### TEXTE SOURCE
===============

En décembre 2024, le Conseil fédéral a publié un rapport détaillé des données relatives aux compétences des personnes réfugiées. Ce dernier a été élaboré dans le cadre d’une collaboration entre différents offices fédéraux et plusieurs conférences cantonales, sous la coordination du Secrétariat d’État à la formation, à la recherche et à l’innovation (SEFRI). Il fait suite à une intervention parlementaire de la Commission de la science, de l’éducation et de la culture du Conseil national (postulat 22.3393), qui s’inscrit notamment dans le contexte de l’arrivée de nombreux réfugiés ukrainiens éligibles au statut de protection S. La question centrale du postulat était la suivante: comment identifier et mettre à profit rapidement le potentiel individuel des personnes réfugiées afin de favoriser leur intégration et d’atténuer dans le même temps la pénurie de personnel qualifié?

Que faut-il entendre par «compétences»?

Le rapport inclut dans le terme «compétence» le niveau de formation (p. ex. les diplômes), l’aptitude à suivre une formation, l’expérience professionnelle et le potentiel d’intégration sur le marché du travail. Une fois que les personnes réfugiées ont été attribuées personnellement à un canton, les services compétents collectent certaines données à leur sujet afin de pouvoir élaborer des plans d’intégration individuels. Ces données sont prises en compte sous forme agrégée dans le suivi de l’Agenda Intégration Suisse (AIS) de la Confédération. Un projet pilote est actuellement mené par le Secrétariat d’État aux migrations (SEM) en collaboration avec l’Office fédéral de la statistique (OFS) afin de mieux exploiter ces données. 

Intégration par le biais des structures ordinaires de la formation et du marché du travail

Le rapport accorde une attention particulière à l’accès des personnes réfugiées aux «structures ordinaires», c’est-à-dire aux institutions de formation ordinaires et aux instruments du marché du travail. Ces structures comprennent notamment les écoles professionnelles, les universités, les services de reconnaissance des diplômes étrangers, les offices régionaux de placement (ORP) ou encore les services d’aide sociale. Dans le cadre de leurs activités, elles sont également amenées à collecter des données personnelles, qui sont régulièrement intégrées dans les statistiques publiques. En outre, le rapport passe en revue les systèmes statistiques existants, tels que le système d’information national (SYMIC; données sur la migration), les indicateurs de l’intégration, l’enquête suisse sur la population active (ESPA), le relevé structurel et la statistique de l’éducation, pour récolter des informations sur les compétences des personnes réfugiées. 

Parcours de formation des jeunes réfugiés

Peu avant la finalisation du rapport, l’OFS a publié une étude sur les parcours de formation  des jeunes de 16 à 25 ans issus du domaine de l’asile. Elle fonde sur les données des analyses longitudinales dans le domaine de la formation (LABB), du SYMIC et de la Statistique de la population et des ménages (STATPOP). Les résultats de l’étude montrent qu’une part toujours plus grande de jeunes réfugiés choisit de commencer une formation postobligatoire, souvent après avoir d’abord bénéficié d’une offre transitoire. Les jeunes femmes sont toutefois nettement moins bien représentées, souvent en raison d’obligations familiales.

===============

### DONNÉES FOURNIES

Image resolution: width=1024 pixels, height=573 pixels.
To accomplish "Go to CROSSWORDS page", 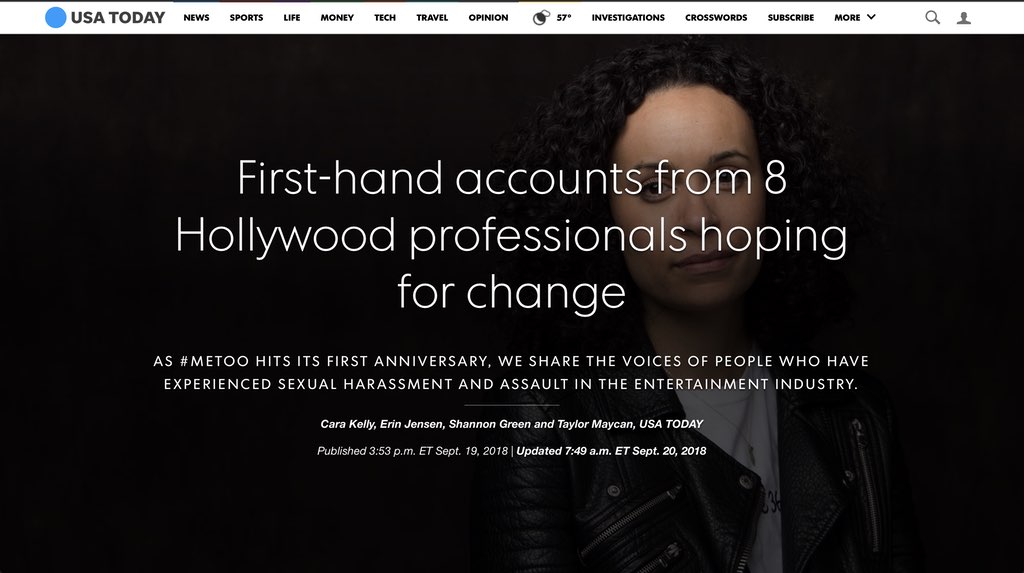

===============

### CONSIGNES DE L'EXERCICE
(a) Reproduisez fidèlement le passage du texte source compris entre «Peu avant la» et «raison d’obligations familiales.», ces deux segments inclus.
(b) D'après le texte source, quel organisme a coordonné l'élaboration du rapport publié par le Conseil fédéral en décembre 2024 ?
Les lignes fournies ne sont pas utiles pour cet exercice.

### RÉPONSES
(a)
Peu avant la finalisation du rapport, l’OFS a publié une étude sur les parcours de formation  des jeunes de 16 à 25 ans issus du domaine de l’asile. Elle fonde sur les données des analyses longitudinales dans le domaine de la formation (LABB), du SYMIC et de la Statistique de la population et des ménages (STATPOP). Les résultats de l’étude montrent qu’une part toujours plus grande de jeunes réfugiés choisit de commencer une formation postobligatoire, souvent après avoir d’abord bénéficié d’une offre transitoire. Les jeunes femmes sont toutefois nettement moins bien représentées, souvent en raison d’obligations familiales.

(b) Le Secrétariat d'État à la formation, à la recherche et à l'innovation (SEFRI).